Ce dispositif est censé apporter une aide financière aux communes rurales pour embaucher un jeune. Son rôle serait d’aider les élus, par exemple à monter des dossiers. Contrairement aux édiles de grandes villes, les maires ruraux "nous n'avons pas de directeur de cabinet, des directeurs de services qui nous accompagnent" détaille John Billard. D’où cette demande.

"Ils ont trouvé une solution, je ne sais pas si c’est la bonne."

"Aucun moyen financier"

Ce dispositif fait partie des mesures de l’agenda rural. Déploiement de la 4G, soutien aux petites lignes ferroviaires, services publics à moins d’une demi-heure de chez soi… Il s’agit en résumé d’un plan d’action national en faveur de la ruralité. Un agenda que Joël Giraud présente sur son compte Twitter et anime.

L’agenda rural, c’est le seul point sur lequel André Laignel, maire d’Issoudun (Indre) et vice-président de l’association des maires de France, salue l’action de Joël Giraud.

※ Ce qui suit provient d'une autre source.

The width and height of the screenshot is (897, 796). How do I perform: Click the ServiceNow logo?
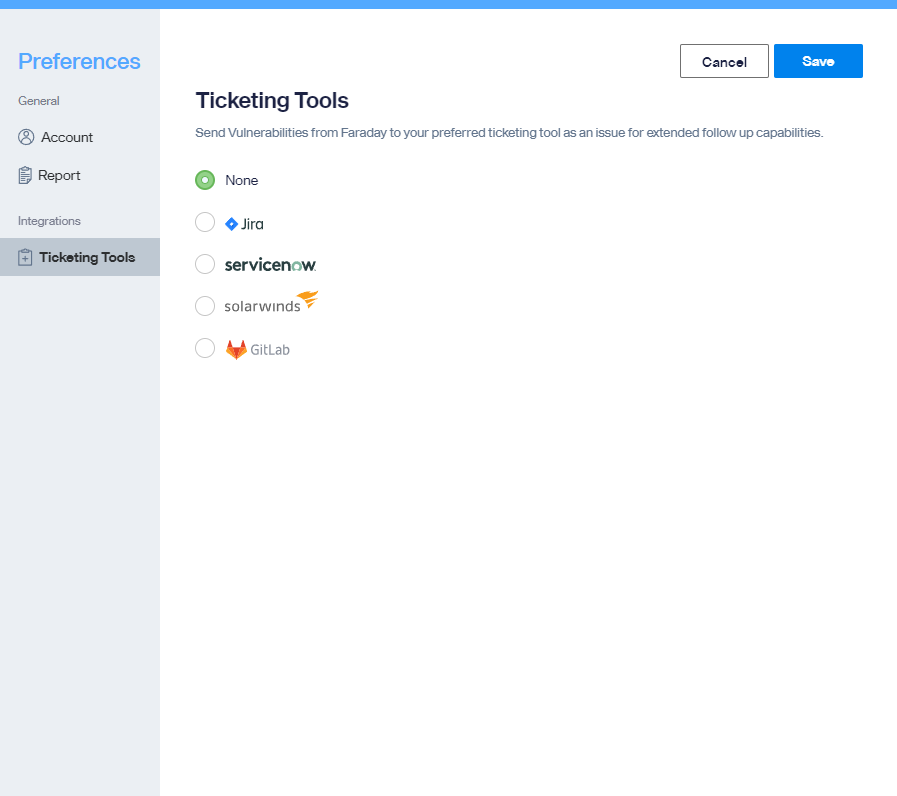(x=270, y=265)
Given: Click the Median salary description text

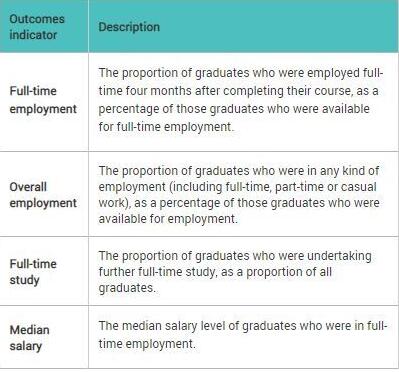Looking at the screenshot, I should pos(243,335).
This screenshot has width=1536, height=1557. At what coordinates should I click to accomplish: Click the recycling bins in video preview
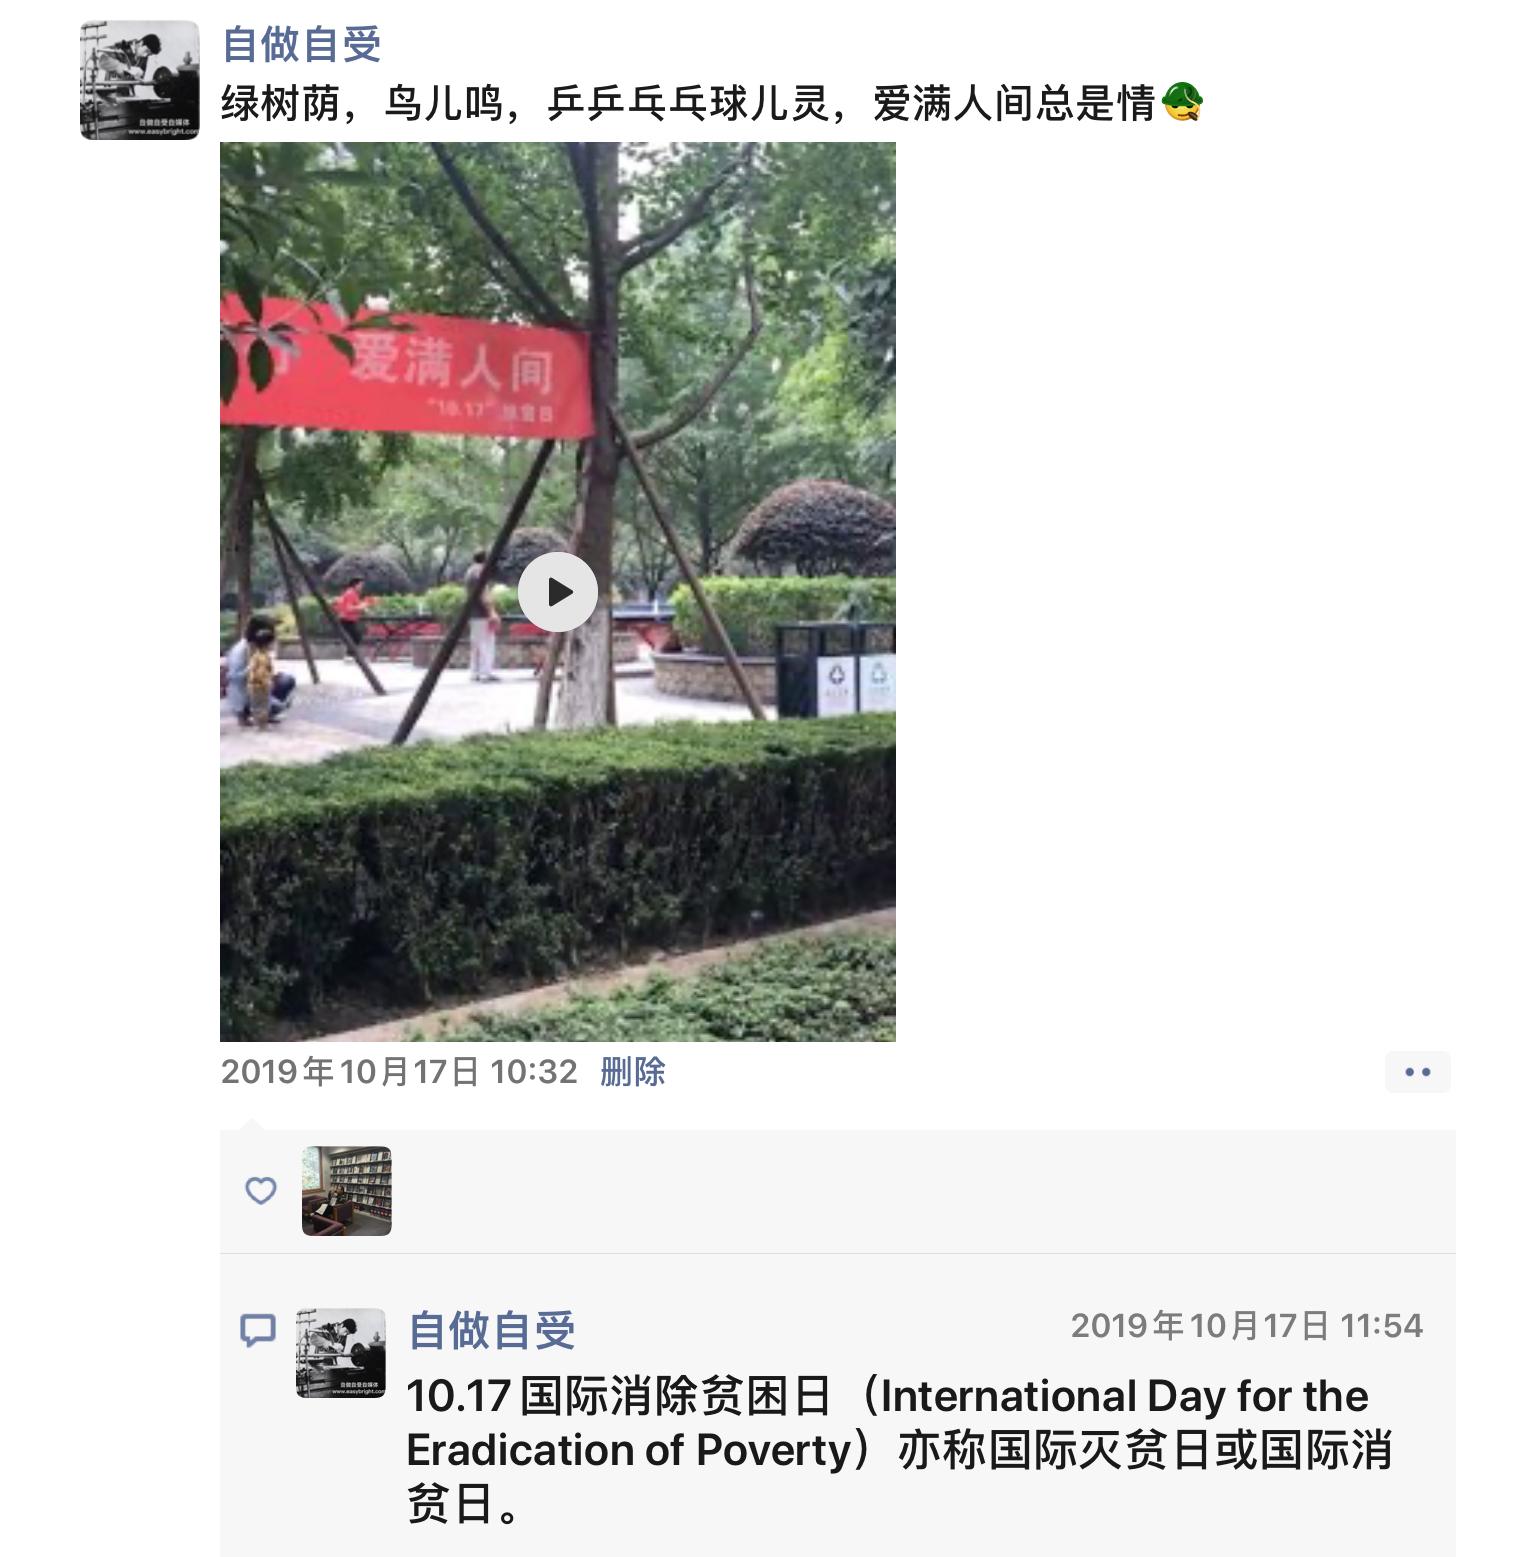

"On peut mettre à son crédit la finalisation de l’agenda rural, concède-t-il. Le problème de cet agenda, c’est qu’il s’agit d’un catalogue de bonnes intentions qui montrent la volonté de s’adresser aux ruraux, mais il y a peu d’actions concrètes et aucun moyen financier clairement identifié."

"Interrogations graves"

Le maire d’Issoudun souligne d’ailleurs que "quelle que soit la bonne volonté, on continue à avoir un affaiblissement des services publics que ça soit les transports, la grande misère de la santé…".

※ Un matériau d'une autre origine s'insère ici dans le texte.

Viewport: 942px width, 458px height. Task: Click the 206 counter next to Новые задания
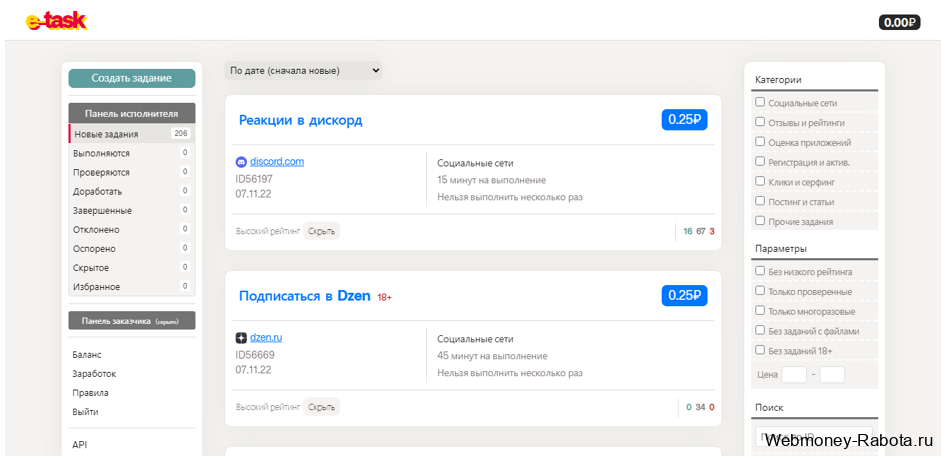coord(181,133)
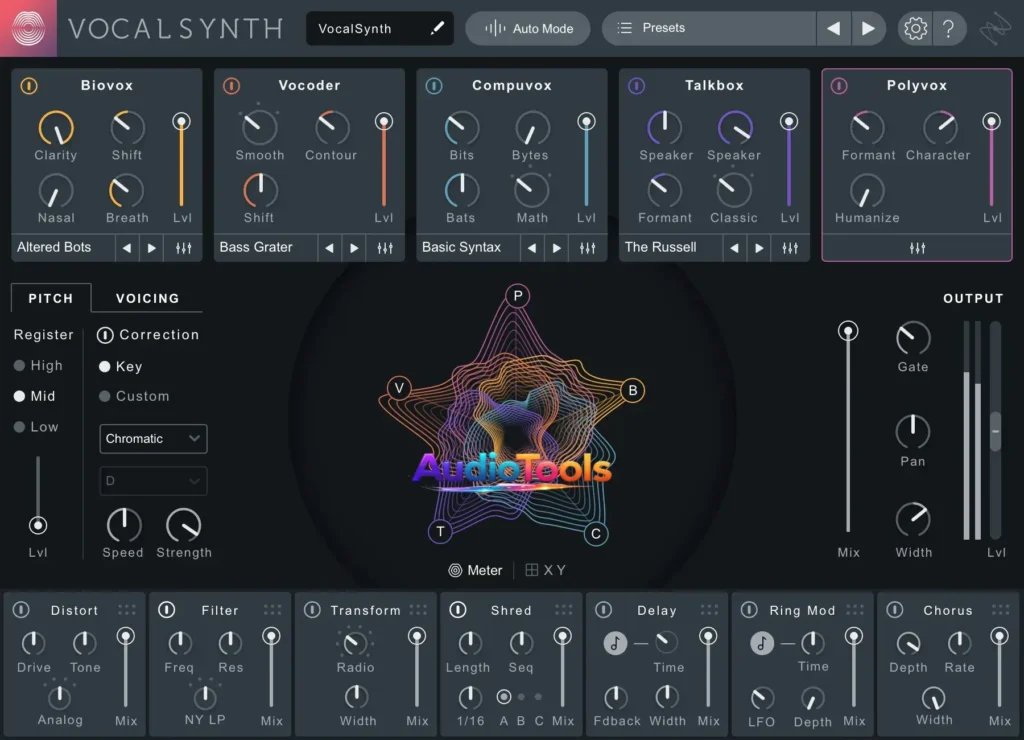Click the P node on the blend pentagon
Screen dimensions: 1024x740
pos(516,297)
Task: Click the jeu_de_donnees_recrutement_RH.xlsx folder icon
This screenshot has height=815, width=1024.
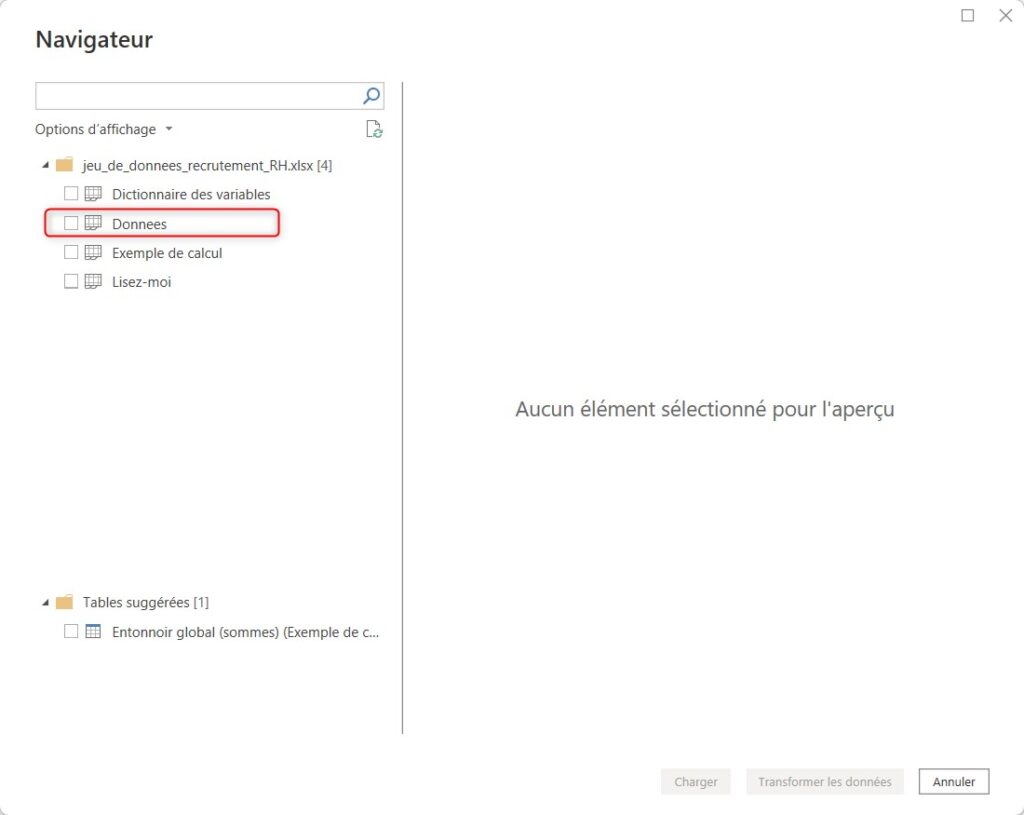Action: tap(64, 165)
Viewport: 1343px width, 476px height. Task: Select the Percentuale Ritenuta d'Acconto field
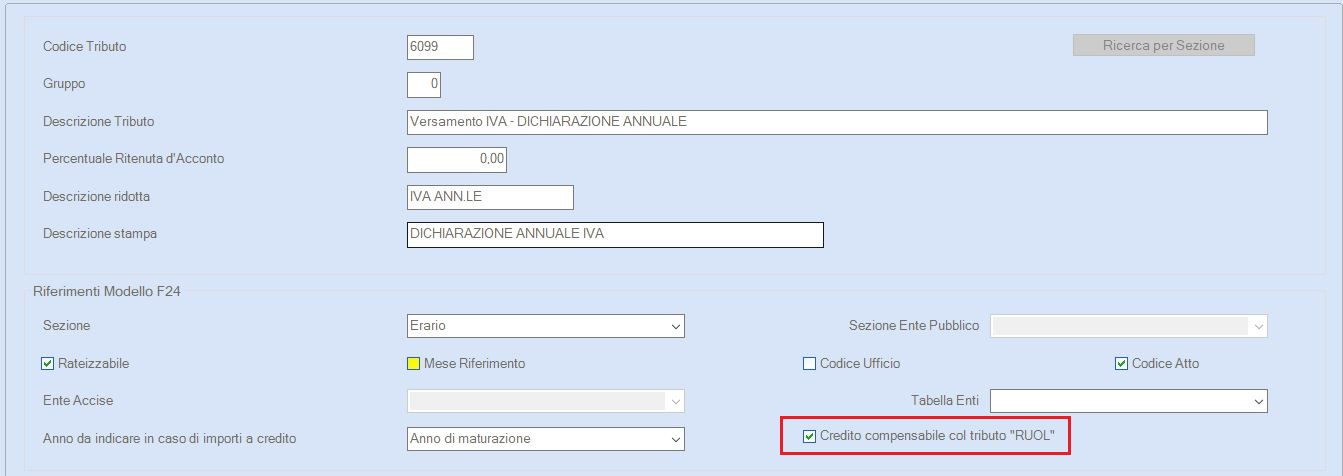(x=457, y=159)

Il donne l’exemple du système des zones de revitalisation rurale, qui vise à aider le développement des entreprises sur les territoires ruraux à travers des mesures fiscales et sociales. "On a des interrogations graves sur la réforme de ces zones, on ne sait pas très bien comment elles vont perdurer et sur quels critères", s'alarme-t-il.

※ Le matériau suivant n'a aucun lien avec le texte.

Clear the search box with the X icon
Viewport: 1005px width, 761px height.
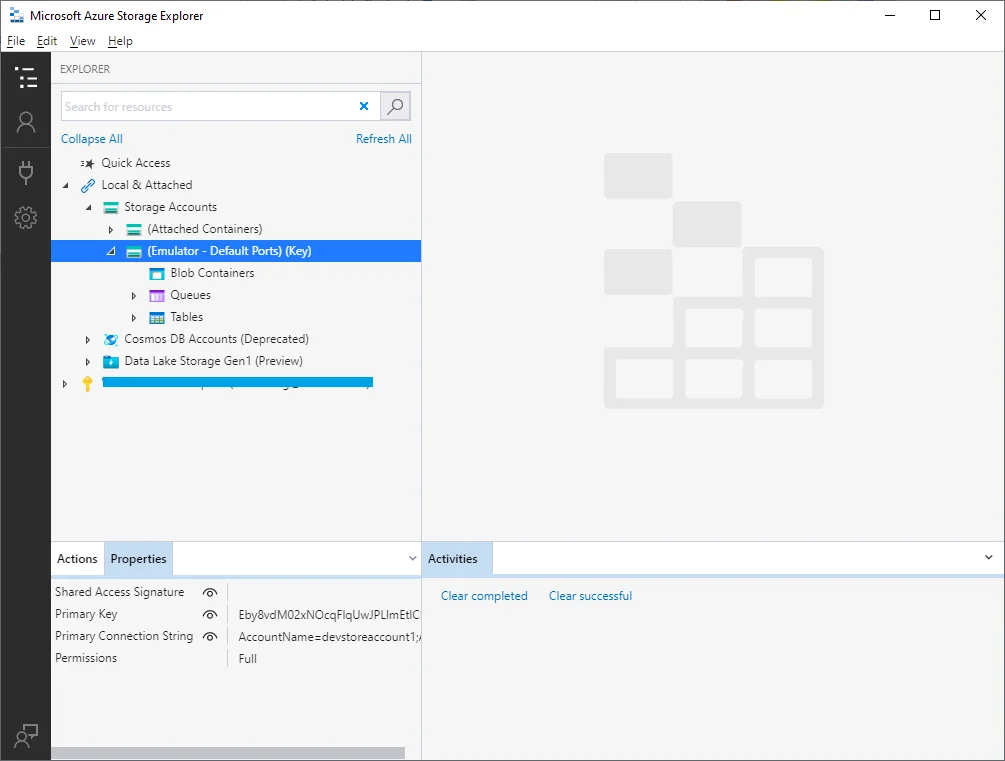pos(364,106)
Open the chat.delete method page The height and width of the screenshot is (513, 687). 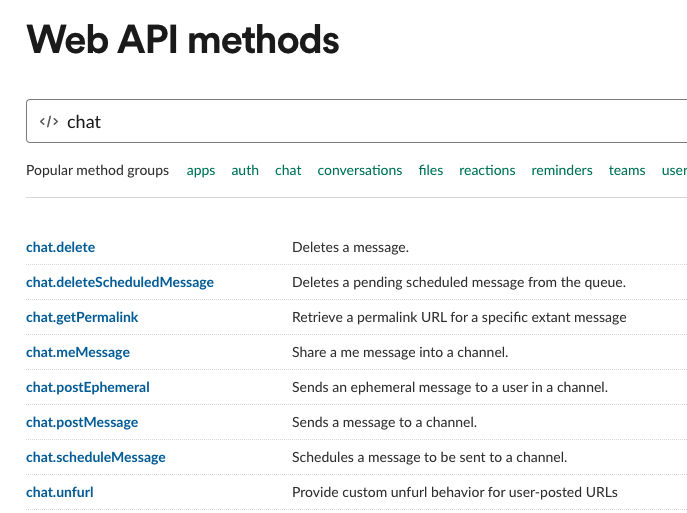tap(60, 247)
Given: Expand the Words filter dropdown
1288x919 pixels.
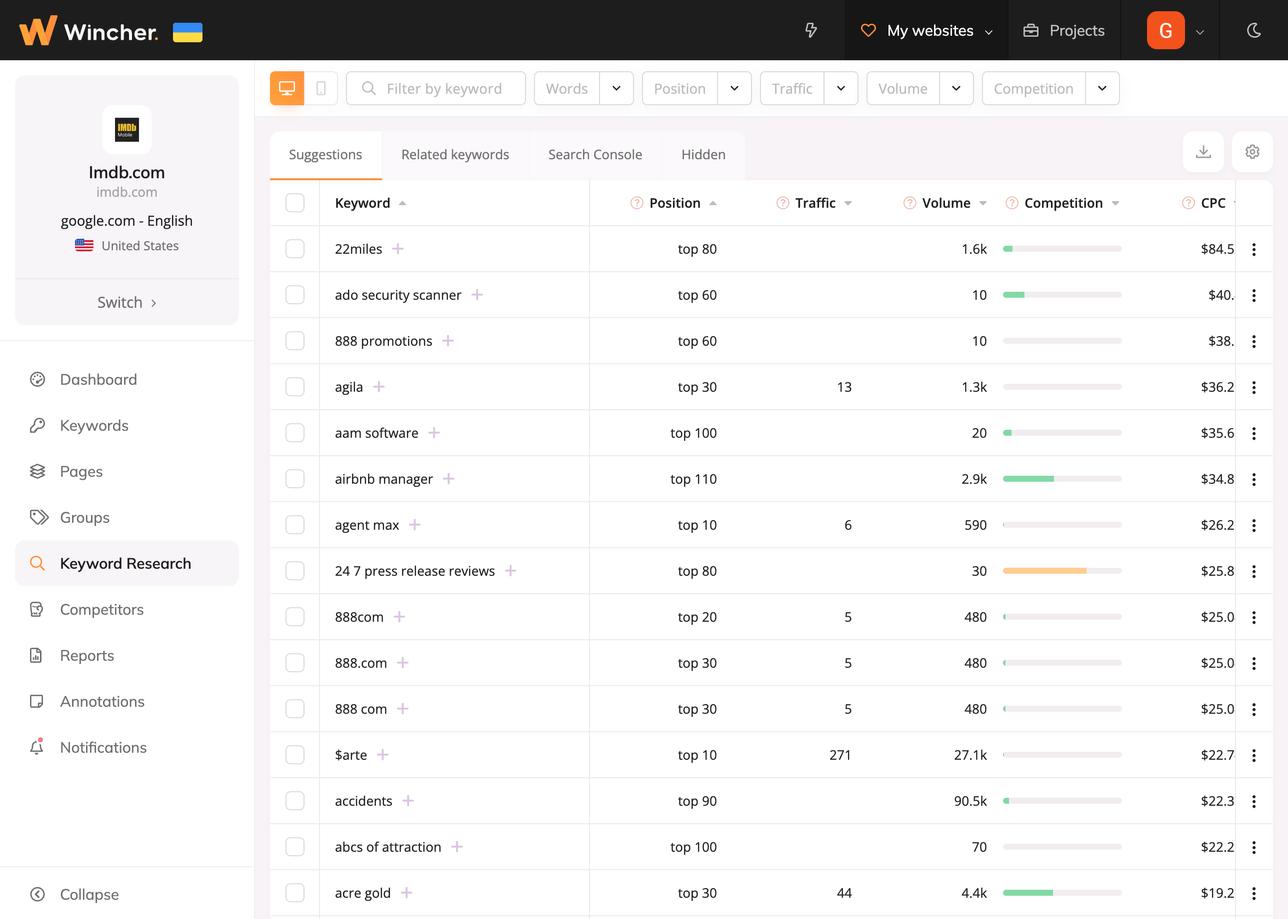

J’ai beaucoup de sympathie pour l’homme, mais quand je regarde ce qui a pu être mis en œuvre, je n’ai pas constaté de moyens nouveaux.

André Laignel, maire d'Issoudun

 

"Il porte la parole des ruraux au sein des ministères"

Un avis en partie partagé par John Billard : "Ce qu’on dit tous, c’est qu’aujourd’hui il y a plein d’intentions, beaucoup d’annonces, mais on s’aperçoit que dans les préfectures, il n’y a pas de ressources humaines supplémentaires" en faveur des zones rurales.

Le maire du Favril se veut cependant reconnaissant quant à l’action du secrétaire d’Etat au gouvernement. Concrètement, dans le cadre de l’agenda rural, Joël Giraud a "été très actif" dans la mise en place d’un référent ruralité dans chaque ministère, afin que les campagnes soient bien prises en compte dans les décisions nationales et notamment dans l’aménagement du territoire. 

"On sent qu’il y a un travail de fond à faire, mais on sait qu’aujourd’hui, il y a quelqu’un qui porte la parole des ruraux au sein des ministères".